* **REQUIREMENT**:
Show all lines from the records below in which the string "will" is present.

Stored data
......

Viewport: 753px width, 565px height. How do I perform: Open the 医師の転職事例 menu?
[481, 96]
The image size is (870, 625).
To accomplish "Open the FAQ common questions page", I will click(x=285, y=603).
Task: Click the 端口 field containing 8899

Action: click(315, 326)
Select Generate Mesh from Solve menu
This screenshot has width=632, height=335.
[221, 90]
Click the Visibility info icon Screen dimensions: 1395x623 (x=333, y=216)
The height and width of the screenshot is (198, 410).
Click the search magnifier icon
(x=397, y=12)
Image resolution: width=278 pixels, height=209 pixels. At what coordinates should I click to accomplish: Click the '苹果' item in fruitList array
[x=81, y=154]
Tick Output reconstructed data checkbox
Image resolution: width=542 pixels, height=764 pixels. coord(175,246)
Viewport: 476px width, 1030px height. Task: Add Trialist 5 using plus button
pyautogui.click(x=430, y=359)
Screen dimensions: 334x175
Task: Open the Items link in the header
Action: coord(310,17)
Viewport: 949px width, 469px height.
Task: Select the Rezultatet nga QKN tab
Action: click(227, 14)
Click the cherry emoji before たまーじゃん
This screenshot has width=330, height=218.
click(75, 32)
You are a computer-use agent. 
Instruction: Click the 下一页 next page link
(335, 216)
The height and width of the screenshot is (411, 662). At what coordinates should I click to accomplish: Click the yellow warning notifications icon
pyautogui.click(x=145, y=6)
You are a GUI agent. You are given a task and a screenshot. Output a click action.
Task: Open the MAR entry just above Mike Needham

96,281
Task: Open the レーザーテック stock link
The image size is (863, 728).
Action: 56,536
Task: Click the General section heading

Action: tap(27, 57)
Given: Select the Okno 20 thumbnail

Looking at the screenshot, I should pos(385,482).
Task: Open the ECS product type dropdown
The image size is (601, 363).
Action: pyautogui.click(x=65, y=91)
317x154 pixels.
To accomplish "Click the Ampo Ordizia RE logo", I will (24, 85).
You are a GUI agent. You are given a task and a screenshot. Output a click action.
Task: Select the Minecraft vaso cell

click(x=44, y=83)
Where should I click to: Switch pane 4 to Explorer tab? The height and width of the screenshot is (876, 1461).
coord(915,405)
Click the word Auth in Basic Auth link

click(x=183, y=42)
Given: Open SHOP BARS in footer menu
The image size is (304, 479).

......

* **RESULT**:
To accomplish "Open the FAQ common questions page", I will click(x=285, y=603).
To accomplish "Click the Ampo Ordizia RE logo", I will (24, 85).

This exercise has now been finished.